As described above, according to the first aspect of the invention, the bias applied to the laser diode can be switched between the forward bias and the reverse bias, so that when the forward bias is set, the laser diode is set. Was used as a transmitting element, and in the opposite case, it was used as a photodiode. Therefore, the laser diodes can be operated in a state suitable for transmitting and receiving, respectively, and both can be used together. Further, since the coupler can be eliminated, the system configuration can be simplified.

According to the second aspect of the invention, the first to third switches are connected to the input / output terminals of the laser diode, and ON / OFF of these switches is controlled by the switch control means. Therefore, it is possible to easily and quickly set the bias for the laser diode.

[Brief description of drawings]

FIG. 1 is a circuit diagram showing a main part of an optical transmitter / receiver circuit according to an embodiment of the present invention.

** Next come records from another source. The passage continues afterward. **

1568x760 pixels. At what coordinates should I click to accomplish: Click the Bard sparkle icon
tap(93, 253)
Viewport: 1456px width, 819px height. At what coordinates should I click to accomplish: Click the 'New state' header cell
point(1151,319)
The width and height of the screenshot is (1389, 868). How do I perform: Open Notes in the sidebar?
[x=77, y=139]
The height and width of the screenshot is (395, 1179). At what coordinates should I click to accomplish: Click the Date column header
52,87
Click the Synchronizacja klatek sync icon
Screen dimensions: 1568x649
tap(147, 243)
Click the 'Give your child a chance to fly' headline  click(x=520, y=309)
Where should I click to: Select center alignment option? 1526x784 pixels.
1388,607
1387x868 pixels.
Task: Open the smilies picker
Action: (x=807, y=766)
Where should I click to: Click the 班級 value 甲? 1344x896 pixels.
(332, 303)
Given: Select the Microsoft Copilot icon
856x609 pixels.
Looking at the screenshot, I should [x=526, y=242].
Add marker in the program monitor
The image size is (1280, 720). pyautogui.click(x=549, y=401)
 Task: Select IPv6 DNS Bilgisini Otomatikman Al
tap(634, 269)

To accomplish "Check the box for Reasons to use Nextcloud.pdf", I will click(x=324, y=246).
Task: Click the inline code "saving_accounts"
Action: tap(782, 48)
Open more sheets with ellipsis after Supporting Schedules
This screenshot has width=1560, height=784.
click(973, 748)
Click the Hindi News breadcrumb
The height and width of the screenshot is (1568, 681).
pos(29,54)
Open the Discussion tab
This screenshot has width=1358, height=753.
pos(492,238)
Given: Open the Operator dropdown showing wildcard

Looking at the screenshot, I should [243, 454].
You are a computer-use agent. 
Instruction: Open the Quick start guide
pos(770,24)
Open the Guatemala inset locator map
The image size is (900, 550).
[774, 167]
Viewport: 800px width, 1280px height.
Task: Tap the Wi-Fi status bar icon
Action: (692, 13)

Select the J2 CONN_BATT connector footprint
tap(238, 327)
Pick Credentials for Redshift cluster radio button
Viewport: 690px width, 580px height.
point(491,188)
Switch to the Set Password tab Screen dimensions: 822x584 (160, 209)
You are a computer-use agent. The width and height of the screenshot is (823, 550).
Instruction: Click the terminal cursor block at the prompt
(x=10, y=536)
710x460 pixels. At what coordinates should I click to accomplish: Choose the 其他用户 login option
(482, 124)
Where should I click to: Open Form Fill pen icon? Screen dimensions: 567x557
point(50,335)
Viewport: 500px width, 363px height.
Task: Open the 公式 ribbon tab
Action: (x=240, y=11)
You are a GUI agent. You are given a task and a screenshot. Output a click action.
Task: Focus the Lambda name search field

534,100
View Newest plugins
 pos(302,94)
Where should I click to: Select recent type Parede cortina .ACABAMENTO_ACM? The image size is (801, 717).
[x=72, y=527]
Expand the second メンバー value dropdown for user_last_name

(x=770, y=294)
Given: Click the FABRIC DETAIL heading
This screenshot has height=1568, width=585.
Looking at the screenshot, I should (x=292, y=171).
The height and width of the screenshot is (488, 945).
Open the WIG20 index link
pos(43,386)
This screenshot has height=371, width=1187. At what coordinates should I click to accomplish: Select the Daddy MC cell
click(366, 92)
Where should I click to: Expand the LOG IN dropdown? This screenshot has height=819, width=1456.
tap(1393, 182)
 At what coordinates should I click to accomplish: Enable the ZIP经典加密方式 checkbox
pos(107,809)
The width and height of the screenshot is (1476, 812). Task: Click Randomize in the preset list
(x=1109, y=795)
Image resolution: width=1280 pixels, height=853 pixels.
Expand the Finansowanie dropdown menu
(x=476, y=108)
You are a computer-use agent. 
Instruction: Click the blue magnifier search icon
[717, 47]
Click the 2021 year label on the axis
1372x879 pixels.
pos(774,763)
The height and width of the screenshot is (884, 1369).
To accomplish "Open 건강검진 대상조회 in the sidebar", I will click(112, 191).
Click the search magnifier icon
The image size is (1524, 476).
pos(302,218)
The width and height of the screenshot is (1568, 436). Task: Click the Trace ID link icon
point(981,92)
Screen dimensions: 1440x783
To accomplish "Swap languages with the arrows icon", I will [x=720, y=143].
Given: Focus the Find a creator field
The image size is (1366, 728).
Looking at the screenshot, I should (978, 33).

FIG. 2 is a system configuration diagram showing an example of a single-core bidirectional transmission system using a conventional optical transmission / reception circuit.

[Explanation of symbols]

 21 laser diode drive circuit 22 first transistor 23 laser diode 24 preamplifier 25 second transistor 26 third transistor 27 voltage application terminal

Claims (3)

[Claims] 1. A laser diode, bias switching means for biasing the laser diode in a forward or reverse direction, and an electric signal to be transmitted when the laser diode is forward biased by the bias switching means. And a laser diode drive circuit for driving the same to output laser light, and inputting an electric signal after photoelectric conversion according to the input light received when the laser diode is biased in the reverse direction by the bias switching means. An optical transmission / reception circuit comprising: an amplifying means for amplifying the light. 2. A laser diode, a first switch whose one end is connected to the cathode side of the laser diode, and the other end of the first switch which is connected to the other end of the laser diode in accordance with an electric signal to be transmitted. A laser diode drive circuit for driving, a second switch whose one end is connected to the anode side of the laser diode and whose other end is set to a predetermined positive potential, and one end of which is connected to the anode side of the laser diode. A third switch grounded between the first switch and an amplifier that is connected between the first switch and the cathode of the laser diode and is set to a positive bias itself; and the laser diode drive circuit drives the laser diode. In the first mode, the first and second switches are set to on and the third switch is set to off. In a second mode in which the optical signal is received by the laser diode, the first and second switches are turned off, and the third switch is turned on.
And a switch control unit for setting each of the switches to ON. 3. The first to third switches are switching transistors, and these switches are controlled by switching control voltages applied to these control terminals. The optical transceiver circuit described.